Top of RAW DATA
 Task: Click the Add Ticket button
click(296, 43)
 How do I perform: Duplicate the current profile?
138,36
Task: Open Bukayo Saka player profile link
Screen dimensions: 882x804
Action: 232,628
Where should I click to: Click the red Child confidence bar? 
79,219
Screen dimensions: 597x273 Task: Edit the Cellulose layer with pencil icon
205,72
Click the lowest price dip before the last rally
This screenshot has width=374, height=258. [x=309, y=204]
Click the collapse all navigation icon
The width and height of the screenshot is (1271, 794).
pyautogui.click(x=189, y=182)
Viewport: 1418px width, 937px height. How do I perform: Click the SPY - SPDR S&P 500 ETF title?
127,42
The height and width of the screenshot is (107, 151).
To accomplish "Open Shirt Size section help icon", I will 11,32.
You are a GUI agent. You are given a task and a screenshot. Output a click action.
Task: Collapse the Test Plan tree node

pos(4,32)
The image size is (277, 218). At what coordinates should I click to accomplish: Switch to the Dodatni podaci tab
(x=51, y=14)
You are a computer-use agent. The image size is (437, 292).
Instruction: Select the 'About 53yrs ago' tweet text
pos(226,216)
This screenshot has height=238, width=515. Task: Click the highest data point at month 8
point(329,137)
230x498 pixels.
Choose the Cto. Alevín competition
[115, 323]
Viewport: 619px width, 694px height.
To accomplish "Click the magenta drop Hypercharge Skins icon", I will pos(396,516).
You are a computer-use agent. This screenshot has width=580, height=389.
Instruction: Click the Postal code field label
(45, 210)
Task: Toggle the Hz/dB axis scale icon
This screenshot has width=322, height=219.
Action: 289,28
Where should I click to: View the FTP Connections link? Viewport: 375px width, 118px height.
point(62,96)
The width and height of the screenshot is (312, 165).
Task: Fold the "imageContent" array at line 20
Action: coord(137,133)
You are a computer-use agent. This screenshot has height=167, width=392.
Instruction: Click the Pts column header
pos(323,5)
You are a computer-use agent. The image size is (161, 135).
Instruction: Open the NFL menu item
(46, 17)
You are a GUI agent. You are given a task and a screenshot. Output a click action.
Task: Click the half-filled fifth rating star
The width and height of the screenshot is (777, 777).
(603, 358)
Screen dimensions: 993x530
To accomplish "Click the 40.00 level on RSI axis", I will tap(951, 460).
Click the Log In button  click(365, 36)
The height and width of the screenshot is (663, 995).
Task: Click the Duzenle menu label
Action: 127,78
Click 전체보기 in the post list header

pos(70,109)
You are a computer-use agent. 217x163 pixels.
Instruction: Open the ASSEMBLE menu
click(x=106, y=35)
Bottom of RAW DATA
WHAT THE TASK REQUIRES →
Return every line above exactly.

EXPECTED OUTPUT →
 Task: Click the Add Ticket button
click(296, 43)
 How do I perform: Duplicate the current profile?
138,36
Task: Open Bukayo Saka player profile link
Screen dimensions: 882x804
Action: 232,628
Where should I click to: Click the red Child confidence bar? 
79,219
Screen dimensions: 597x273 Task: Edit the Cellulose layer with pencil icon
205,72
Click the lowest price dip before the last rally
This screenshot has width=374, height=258. [x=309, y=204]
Click the collapse all navigation icon
The width and height of the screenshot is (1271, 794).
pyautogui.click(x=189, y=182)
Viewport: 1418px width, 937px height. How do I perform: Click the SPY - SPDR S&P 500 ETF title?
127,42
The height and width of the screenshot is (107, 151).
To accomplish "Open Shirt Size section help icon", I will 11,32.
You are a GUI agent. You are given a task and a screenshot. Output a click action.
Task: Collapse the Test Plan tree node

pos(4,32)
The image size is (277, 218). At what coordinates should I click to accomplish: Switch to the Dodatni podaci tab
(x=51, y=14)
You are a computer-use agent. The image size is (437, 292).
Instruction: Select the 'About 53yrs ago' tweet text
pos(226,216)
This screenshot has height=238, width=515. Task: Click the highest data point at month 8
point(329,137)
230x498 pixels.
Choose the Cto. Alevín competition
[115, 323]
Viewport: 619px width, 694px height.
To accomplish "Click the magenta drop Hypercharge Skins icon", I will pos(396,516).
You are a computer-use agent. This screenshot has width=580, height=389.
Instruction: Click the Postal code field label
(45, 210)
Task: Toggle the Hz/dB axis scale icon
This screenshot has width=322, height=219.
Action: 289,28
Where should I click to: View the FTP Connections link? Viewport: 375px width, 118px height.
point(62,96)
The width and height of the screenshot is (312, 165).
Task: Fold the "imageContent" array at line 20
Action: coord(137,133)
You are a computer-use agent. This screenshot has height=167, width=392.
Instruction: Click the Pts column header
pos(323,5)
You are a computer-use agent. The image size is (161, 135).
Instruction: Open the NFL menu item
(46, 17)
You are a GUI agent. You are given a task and a screenshot. Output a click action.
Task: Click the half-filled fifth rating star
The width and height of the screenshot is (777, 777).
(603, 358)
Screen dimensions: 993x530
To accomplish "Click the 40.00 level on RSI axis", I will tap(951, 460).
Click the Log In button  click(365, 36)
The height and width of the screenshot is (663, 995).
Task: Click the Duzenle menu label
Action: 127,78
Click 전체보기 in the post list header

pos(70,109)
You are a computer-use agent. 217x163 pixels.
Instruction: Open the ASSEMBLE menu
click(x=106, y=35)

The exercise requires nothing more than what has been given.